This post was inspired by Montys post about MySQL release 5.1, and the many discussions it has created both around the web and offline. The question mainly being - why has nobody made such a post about PostgreSQL yet? Is it because it hasn't happened, or just because nobody has posted about it.
We all know that there is no such thing as bug-free software. This obviously includes both PostgreSQL and MySQL, as well as all the commercial competitors - claiming anything else is clearly untrue. But what I find remarkable from Montys post are mainly:
Now, there are several posts I found that are questioning Montys post, saying that the quality is just fine - and backing this up with actual experiences in deploying 5.1. I do think both sides are right here - it's perfectly possible to deploy 5.1 without hitting these bugs, as they are "corner-case" issues. But that does not decrease the importance of having releases without known bugs in them. And if there are known bugs, they should at least be listed very clearly in the release notes/announcement. Not doing this is, IMHO, simply irresponsible. Especially least for a database server which is supposed to safeguard all your work...

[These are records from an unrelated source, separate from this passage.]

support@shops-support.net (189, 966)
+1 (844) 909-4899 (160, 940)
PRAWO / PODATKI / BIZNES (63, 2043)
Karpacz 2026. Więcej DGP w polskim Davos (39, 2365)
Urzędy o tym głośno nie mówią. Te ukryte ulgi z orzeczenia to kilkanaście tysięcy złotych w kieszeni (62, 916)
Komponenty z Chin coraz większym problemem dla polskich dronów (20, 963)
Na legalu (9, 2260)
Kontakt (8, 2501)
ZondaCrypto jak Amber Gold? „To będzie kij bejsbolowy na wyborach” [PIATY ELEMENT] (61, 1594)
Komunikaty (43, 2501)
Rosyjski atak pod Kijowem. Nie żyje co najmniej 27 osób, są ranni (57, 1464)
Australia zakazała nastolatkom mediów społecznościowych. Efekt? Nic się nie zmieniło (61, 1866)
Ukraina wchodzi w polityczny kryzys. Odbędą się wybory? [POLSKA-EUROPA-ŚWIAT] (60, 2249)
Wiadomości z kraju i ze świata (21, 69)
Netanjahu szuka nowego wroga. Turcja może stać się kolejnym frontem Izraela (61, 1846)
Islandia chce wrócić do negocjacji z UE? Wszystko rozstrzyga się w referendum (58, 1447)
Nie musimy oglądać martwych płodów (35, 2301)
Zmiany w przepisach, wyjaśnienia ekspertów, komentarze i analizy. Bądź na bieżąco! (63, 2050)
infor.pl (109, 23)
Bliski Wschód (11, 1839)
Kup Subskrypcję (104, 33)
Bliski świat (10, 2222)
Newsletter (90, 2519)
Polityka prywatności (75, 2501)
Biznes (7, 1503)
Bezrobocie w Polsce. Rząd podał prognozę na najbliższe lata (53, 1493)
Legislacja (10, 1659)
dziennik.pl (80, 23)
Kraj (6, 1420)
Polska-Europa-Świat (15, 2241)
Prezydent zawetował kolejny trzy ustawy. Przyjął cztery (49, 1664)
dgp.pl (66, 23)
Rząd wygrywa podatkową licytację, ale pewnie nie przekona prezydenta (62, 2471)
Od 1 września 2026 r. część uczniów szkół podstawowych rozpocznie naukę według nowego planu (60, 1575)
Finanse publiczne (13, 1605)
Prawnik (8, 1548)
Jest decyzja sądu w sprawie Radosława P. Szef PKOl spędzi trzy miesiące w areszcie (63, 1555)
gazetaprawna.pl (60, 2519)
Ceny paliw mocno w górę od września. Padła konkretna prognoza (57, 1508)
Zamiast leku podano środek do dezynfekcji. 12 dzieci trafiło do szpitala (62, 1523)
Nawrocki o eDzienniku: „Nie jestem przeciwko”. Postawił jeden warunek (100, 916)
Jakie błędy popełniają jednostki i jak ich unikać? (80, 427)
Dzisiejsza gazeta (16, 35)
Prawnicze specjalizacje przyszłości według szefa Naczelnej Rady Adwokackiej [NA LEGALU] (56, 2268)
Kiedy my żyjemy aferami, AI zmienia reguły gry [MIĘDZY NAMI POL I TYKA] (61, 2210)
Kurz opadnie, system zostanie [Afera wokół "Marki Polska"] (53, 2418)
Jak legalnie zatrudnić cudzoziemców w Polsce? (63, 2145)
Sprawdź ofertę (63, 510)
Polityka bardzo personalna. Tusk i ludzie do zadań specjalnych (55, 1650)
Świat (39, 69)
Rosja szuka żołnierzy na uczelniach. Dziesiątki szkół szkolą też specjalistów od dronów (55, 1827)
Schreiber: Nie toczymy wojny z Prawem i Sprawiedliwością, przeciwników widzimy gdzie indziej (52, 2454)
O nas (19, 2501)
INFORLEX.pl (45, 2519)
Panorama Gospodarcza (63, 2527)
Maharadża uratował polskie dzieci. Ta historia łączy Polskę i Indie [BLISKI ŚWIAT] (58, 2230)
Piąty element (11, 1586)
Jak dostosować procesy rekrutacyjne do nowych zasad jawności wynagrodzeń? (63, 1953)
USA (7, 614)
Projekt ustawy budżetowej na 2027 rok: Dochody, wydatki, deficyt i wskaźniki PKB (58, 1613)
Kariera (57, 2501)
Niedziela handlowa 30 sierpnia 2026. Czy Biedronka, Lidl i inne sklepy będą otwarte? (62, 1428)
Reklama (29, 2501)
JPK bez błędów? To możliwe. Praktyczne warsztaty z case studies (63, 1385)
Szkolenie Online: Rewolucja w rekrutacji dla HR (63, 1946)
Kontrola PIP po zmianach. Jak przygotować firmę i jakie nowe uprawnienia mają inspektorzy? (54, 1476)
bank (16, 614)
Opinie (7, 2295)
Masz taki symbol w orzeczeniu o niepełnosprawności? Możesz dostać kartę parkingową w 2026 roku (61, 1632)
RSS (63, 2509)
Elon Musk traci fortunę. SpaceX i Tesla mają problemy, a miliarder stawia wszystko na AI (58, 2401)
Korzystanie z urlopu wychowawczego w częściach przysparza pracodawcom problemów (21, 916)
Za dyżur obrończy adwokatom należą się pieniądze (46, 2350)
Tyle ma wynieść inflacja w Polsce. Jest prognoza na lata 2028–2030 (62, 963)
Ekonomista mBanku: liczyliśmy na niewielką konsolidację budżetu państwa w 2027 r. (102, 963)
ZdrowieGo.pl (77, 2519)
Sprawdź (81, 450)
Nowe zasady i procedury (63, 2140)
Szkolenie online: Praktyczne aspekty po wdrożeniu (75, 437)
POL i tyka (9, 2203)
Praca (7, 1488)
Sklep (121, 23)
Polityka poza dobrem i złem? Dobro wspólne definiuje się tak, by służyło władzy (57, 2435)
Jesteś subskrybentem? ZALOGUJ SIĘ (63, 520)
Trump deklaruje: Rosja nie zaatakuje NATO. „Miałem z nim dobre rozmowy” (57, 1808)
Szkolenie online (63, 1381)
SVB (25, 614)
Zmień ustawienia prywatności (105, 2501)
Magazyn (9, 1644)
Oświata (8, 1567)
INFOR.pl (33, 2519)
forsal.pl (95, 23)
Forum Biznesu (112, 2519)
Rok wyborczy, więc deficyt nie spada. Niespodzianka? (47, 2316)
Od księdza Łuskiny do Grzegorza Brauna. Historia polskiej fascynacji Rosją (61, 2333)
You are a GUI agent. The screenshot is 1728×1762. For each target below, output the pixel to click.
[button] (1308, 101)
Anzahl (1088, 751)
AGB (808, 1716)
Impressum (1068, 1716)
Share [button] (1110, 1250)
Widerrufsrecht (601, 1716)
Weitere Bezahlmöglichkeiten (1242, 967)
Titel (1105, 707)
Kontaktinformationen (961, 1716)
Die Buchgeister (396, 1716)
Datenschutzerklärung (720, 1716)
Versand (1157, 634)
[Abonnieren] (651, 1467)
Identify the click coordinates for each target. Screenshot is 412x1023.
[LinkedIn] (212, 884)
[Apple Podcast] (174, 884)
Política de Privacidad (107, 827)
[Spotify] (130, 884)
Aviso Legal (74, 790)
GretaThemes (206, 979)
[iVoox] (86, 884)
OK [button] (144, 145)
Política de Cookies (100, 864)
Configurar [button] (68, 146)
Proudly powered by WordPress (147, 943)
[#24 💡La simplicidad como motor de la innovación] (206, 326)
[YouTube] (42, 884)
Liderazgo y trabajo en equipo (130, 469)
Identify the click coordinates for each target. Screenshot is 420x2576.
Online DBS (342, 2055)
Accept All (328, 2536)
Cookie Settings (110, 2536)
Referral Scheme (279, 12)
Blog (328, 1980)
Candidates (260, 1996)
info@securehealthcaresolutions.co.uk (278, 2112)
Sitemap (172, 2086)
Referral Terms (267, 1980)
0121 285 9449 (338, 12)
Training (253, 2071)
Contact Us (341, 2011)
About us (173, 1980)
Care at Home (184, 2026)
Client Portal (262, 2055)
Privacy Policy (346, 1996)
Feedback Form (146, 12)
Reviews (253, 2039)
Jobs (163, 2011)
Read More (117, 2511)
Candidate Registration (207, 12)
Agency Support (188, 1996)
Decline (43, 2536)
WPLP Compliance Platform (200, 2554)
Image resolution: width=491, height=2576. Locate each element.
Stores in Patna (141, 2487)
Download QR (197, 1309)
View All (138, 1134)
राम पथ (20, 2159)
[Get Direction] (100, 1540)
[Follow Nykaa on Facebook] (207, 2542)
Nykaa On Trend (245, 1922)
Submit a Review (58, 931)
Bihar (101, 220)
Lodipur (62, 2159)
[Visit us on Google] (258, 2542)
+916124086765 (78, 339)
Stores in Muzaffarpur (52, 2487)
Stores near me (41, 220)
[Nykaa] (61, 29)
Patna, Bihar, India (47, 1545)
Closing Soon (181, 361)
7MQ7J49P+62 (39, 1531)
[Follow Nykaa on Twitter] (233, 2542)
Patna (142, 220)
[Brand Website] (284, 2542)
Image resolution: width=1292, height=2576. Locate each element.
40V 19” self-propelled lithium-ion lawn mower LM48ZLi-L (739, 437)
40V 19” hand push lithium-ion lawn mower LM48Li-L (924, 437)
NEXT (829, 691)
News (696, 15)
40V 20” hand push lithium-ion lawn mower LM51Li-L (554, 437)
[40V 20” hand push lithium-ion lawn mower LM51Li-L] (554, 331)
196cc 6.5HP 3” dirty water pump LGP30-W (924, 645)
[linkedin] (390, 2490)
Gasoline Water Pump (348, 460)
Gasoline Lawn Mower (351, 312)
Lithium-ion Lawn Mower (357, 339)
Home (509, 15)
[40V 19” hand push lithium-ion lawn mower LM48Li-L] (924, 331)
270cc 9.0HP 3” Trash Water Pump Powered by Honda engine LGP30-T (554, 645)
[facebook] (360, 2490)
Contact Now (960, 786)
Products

So how does PostgreSQL measure up in all this? Well, we aim to never release with known critical bugs in the software. But that all depends on the definition of "known". For example, PostgreSQL does not have a bug-tracker. For those following our lists, you will know that there is an endless debate started whenever somebody tries to discuss that, so I'm not going to discuss the topic in general. I am personally on the side that thinks we should have one. But I also feel that the MySQL bug-tracker is a clear example of the kind that we do not want to have. I don't have any exceedingly high thoughts about the bug-freeness of MySQL, but I have a hard time thinking that all the 41,000+ entries in their tracker are actually bugs. So it represents exactly the part that I really dislike about a lot of the bug-trackers around for open source projects - it's full of junk that aren't bugs, which makes it very hard to find what actually are bugs. (so thanks to Monty for outlining some for us :-P)
That means we can't use "bugs in the bug-tracker" as a metric. PostgreSQL does keep an "open items list" before each release, which does track things that came up during the development. It used to just be a static file on Bruce Momjians machine - now it's in the wiki. It's a lot less structured, but it does give us a lot of help in the let's-not-forget-this-bug-before-release department. But it doesn't track bugs past release, and the history is not preserved across versions (that I'm aware of at least).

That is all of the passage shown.